-- Begin Text provided --

Epps v. Simms

598 A.2d 756 | Md. Ct. Spec. App. | 1991

BLOOM, Judge.

Seeking certain information to which they claim to be entitled by virtue of Maryland’s Public Information Act (§§ 10-611 through 10-628 of the State Government Article of the Maryland Code), appellants, Lenny Epps and Maurice C. Proctor, filed separate actions in the Circuit Court for Baltimore City against appellee, Stuart Simms, State’s Attorney for Baltimore City, the alleged custodian of those records.

In Epps’s case, the court ordered appellee to disclose the requested information “unless it fits within the enumerated exceptions in § 10-618(f).” Appellee furnished some information, but not enough to satisfy Epps, who then filed a “Motion to Produce Vaughn Index for In Camera Inspection,” seeking the form of relief discussed in Cranford v. Montgomery County, 300 Md. 759, 481 A.2d 221 (1984), and *374Vaughn v. Rosen, 484 F.2d 820 (D.C.Cir.1973), cert. denied, 415 U.S. 977, 94 S.Ct. 1564, 39 L.Ed.2d 873 (1974).1 Appellee filed an opposition to that motion, together with an affidavit and memorandum of law. By way of rejoinder, Epps filed a “Traverse,” together with a brief setting forth arguments in support of his motion. The court denied Epps’s motion for a Vaughn Index, and Epps appealed from that denial.

Appellant Proctor’s complaint against appellee, filed almost a month after the court had denied Epps’s motion for a Vaughn Index, recited Proctor’s request for information from Simms and the latter’s response, which merely said that appellee was unable to comply with the request and that similar efforts by Proctor’s co-defendant, Epps, were unsuccessful. Anticipating that a request for an order requiring Simms to release the desired information would eventually necessitate a request for a Vaughn Index anyway, Proctor’s complaint, “in the interest of Judicail (sic) Economy,” merely asked the court to order the production of a Vaughn Index at the outset. Appellee responded with a motion to dismiss (1) for failure to state a claim upon which relief can be granted; (2) because the materials sought by Proctor were utilized by the federal government in prosecuting Proctor and thus could not be released by appellee; and (3) because the material requested contained information which if released would disclose confidential sources and entail an unwarranted invasion of privacy. The motion to dismiss, which was accompanied by a memorandum in its support, was granted by the court. Proctor’s appeal is from the order dismissing his complaint.

Both appeals having been submitted on brief, we combined them for purposes of this opinion, since they involve common issues of fact and law. The cases will diverge, *375however, with respect to disposition. We shall dismiss Epps’s appeal but reverse the judgment in Proctor’s case.

-- End Text provided --
-- Begin Material --

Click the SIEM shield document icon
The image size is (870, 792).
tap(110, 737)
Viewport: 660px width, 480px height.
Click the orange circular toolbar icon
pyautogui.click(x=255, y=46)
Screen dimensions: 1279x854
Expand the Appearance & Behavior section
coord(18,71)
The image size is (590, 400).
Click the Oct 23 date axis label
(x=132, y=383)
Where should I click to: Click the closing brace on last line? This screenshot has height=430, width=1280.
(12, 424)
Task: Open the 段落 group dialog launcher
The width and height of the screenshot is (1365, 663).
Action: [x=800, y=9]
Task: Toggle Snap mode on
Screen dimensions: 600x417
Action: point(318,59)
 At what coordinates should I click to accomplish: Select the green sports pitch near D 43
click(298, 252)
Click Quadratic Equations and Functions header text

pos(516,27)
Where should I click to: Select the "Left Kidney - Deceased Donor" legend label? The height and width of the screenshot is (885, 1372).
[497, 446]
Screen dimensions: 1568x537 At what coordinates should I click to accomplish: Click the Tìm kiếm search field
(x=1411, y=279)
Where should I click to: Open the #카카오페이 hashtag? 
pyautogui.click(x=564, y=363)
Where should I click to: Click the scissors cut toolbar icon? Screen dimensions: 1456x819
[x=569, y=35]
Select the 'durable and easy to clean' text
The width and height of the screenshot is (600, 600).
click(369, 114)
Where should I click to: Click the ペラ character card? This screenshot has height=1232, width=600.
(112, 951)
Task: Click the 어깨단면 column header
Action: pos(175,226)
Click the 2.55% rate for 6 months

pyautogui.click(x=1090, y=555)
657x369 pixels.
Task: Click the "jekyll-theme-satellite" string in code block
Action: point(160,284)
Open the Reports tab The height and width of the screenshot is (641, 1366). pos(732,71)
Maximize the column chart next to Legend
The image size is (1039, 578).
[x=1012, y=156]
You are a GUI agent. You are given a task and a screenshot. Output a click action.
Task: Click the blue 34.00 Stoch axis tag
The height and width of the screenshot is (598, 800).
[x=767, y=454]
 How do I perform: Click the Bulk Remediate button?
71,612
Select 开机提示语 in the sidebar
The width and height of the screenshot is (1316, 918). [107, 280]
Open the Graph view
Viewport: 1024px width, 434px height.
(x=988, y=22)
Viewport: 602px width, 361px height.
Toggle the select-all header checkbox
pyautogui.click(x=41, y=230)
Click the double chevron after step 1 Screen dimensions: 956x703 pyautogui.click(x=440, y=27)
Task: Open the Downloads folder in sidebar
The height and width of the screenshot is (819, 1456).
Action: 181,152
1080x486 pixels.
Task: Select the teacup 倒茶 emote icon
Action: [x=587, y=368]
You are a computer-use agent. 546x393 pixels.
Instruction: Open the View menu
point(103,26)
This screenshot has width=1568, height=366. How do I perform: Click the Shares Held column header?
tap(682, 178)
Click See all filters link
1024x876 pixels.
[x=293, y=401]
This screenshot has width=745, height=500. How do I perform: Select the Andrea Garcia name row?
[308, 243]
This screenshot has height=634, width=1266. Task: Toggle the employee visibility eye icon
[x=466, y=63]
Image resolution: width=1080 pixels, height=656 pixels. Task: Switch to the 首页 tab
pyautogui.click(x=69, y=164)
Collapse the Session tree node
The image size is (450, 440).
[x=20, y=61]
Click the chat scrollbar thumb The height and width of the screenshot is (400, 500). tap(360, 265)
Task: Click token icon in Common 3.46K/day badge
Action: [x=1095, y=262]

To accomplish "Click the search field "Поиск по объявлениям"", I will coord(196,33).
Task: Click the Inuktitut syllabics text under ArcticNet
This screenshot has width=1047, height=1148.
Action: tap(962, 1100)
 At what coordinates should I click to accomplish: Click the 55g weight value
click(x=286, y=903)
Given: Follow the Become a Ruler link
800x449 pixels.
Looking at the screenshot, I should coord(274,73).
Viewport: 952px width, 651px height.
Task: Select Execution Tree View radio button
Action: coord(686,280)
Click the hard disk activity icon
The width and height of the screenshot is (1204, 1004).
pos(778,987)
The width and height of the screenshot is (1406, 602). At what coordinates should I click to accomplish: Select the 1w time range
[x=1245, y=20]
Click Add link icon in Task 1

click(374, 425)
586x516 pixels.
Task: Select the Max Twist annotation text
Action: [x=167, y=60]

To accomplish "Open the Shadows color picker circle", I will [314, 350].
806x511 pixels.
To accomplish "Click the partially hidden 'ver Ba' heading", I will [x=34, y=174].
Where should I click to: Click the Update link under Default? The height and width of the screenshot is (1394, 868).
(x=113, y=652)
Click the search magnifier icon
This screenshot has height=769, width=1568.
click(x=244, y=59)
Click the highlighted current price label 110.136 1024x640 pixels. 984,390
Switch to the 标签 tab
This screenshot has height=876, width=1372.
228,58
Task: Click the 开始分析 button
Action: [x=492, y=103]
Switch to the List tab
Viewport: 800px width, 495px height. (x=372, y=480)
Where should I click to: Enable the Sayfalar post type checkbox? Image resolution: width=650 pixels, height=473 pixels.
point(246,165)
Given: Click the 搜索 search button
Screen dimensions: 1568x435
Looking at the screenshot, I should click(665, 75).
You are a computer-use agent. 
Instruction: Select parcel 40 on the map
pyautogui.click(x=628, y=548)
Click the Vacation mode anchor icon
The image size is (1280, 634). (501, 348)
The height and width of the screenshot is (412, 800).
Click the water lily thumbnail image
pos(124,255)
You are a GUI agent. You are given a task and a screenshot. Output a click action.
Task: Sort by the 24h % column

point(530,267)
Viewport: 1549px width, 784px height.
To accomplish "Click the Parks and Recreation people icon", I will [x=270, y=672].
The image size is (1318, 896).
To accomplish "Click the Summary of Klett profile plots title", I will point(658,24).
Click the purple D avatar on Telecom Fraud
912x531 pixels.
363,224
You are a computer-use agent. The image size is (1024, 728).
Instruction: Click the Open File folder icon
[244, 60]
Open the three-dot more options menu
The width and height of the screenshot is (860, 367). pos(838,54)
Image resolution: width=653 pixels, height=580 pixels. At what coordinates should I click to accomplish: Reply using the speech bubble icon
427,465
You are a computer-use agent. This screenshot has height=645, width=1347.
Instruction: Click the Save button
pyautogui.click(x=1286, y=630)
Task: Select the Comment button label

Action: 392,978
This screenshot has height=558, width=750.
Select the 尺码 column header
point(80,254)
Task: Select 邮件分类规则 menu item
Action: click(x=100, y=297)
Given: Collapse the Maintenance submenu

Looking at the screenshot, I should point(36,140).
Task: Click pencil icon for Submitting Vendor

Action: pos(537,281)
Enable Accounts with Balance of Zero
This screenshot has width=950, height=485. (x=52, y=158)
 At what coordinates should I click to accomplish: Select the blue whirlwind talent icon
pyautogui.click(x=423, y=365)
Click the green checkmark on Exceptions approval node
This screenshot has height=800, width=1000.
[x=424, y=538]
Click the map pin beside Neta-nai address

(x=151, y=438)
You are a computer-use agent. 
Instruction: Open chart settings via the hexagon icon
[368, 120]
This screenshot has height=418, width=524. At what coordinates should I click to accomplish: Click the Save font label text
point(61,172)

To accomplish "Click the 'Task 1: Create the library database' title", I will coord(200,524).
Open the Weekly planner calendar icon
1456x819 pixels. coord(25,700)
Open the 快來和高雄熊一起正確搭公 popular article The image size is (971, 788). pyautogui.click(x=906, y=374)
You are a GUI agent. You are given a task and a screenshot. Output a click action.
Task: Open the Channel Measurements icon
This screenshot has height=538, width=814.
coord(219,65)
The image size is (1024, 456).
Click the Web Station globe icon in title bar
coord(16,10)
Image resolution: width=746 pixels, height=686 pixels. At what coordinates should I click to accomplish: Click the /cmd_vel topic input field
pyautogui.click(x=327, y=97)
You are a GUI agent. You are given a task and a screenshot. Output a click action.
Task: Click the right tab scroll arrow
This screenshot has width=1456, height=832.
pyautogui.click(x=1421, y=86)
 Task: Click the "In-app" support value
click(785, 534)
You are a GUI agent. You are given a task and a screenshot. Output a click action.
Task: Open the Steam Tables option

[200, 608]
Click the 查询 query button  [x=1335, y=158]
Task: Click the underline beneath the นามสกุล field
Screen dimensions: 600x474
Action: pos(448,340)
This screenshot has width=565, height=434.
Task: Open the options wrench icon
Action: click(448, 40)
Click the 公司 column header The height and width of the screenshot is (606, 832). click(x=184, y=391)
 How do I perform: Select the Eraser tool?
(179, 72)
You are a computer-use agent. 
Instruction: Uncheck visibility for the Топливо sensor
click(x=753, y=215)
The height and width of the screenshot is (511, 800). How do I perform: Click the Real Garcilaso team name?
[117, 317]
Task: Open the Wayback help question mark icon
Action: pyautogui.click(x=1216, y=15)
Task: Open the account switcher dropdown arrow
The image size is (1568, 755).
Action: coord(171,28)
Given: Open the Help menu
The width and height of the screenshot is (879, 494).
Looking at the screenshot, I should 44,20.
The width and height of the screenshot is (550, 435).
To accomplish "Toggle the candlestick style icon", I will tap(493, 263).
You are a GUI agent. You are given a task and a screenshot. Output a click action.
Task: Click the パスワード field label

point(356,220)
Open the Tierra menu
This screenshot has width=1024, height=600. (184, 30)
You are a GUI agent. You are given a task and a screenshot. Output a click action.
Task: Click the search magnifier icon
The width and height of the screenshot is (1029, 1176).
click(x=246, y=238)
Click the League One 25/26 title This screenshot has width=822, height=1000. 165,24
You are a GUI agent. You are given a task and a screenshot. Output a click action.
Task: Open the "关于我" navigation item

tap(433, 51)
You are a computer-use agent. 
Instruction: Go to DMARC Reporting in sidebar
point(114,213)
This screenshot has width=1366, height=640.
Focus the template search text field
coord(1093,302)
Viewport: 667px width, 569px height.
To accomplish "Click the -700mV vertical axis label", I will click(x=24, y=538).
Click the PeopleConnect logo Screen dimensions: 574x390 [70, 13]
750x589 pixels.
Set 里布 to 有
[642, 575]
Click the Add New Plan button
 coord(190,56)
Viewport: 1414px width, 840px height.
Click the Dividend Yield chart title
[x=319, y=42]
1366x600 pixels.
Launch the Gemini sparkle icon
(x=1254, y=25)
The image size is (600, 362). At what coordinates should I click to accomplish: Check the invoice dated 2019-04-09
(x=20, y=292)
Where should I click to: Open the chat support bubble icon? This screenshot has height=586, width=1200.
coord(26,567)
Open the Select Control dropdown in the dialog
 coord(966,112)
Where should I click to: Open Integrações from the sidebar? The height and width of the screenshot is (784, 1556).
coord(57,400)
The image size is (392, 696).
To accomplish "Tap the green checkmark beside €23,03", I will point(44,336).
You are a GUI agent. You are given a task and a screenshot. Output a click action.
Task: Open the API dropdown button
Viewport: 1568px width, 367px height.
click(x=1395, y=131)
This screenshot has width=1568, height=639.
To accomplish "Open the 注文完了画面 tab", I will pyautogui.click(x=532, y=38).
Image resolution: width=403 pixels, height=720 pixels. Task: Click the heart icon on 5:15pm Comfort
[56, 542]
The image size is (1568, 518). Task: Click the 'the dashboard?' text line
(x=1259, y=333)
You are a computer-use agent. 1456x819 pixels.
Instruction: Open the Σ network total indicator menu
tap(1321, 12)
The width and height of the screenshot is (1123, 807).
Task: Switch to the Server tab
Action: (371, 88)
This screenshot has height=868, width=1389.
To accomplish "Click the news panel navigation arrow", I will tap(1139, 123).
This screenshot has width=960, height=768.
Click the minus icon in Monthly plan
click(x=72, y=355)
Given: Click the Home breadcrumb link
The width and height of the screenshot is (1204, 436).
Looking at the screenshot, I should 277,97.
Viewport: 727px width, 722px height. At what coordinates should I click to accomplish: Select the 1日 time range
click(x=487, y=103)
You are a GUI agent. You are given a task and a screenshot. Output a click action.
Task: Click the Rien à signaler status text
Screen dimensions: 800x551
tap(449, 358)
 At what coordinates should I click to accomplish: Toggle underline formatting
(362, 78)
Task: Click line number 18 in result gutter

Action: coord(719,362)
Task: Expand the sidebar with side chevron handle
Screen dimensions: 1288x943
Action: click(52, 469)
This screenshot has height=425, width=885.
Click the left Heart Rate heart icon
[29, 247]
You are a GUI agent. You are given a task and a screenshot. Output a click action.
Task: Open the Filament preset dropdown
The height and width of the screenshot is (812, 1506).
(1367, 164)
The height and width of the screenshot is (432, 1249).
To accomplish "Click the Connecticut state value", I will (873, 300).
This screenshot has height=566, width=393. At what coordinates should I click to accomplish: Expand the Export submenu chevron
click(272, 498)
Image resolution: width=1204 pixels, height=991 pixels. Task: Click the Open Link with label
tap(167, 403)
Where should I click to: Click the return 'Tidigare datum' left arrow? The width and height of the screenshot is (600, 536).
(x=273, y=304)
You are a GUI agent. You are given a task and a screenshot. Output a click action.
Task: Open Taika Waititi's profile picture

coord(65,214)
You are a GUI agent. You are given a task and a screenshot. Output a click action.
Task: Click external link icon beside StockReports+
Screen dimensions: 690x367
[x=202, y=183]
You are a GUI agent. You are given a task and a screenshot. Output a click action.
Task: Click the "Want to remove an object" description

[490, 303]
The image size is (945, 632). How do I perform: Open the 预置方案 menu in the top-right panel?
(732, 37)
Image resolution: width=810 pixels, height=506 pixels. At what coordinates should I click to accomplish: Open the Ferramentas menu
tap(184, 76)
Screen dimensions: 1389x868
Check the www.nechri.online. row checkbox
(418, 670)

-- End Material --

Tasks to carry out:
a. Decide whether each statement agrees with the opinion above, answering yes or no and quoting the deciding words: (i) Proctor filed his complaint almost a month after the court denied Epps's motion for a Vaughn Index; (ii) the court will reverse the judgment in Epps's case; (iii) both appeals were submitted on brief.
b. Summarize the opinion above in two sentences.

Written responses:
a.
(i) Yes: "filed almost a month after the court had denied Epps’s motion for a Vaughn Index"
(ii) No: "We shall dismiss Epps’s appeal but reverse the judgment in Proctor’s case."
(iii) Yes: "Both appeals having been submitted on brief"

b. Lenny Epps and Maurice C. Proctor sued Stuart Simms, State's Attorney for Baltimore City, under Maryland's Public Information Act; the circuit court denied Epps's motion for a Vaughn Index and dismissed Proctor's complaint, which asked only for a Vaughn Index. The opinion combines the two appeals because they share issues of fact and law, and it dismisses Epps's appeal but reverses the judgment in Proctor's case.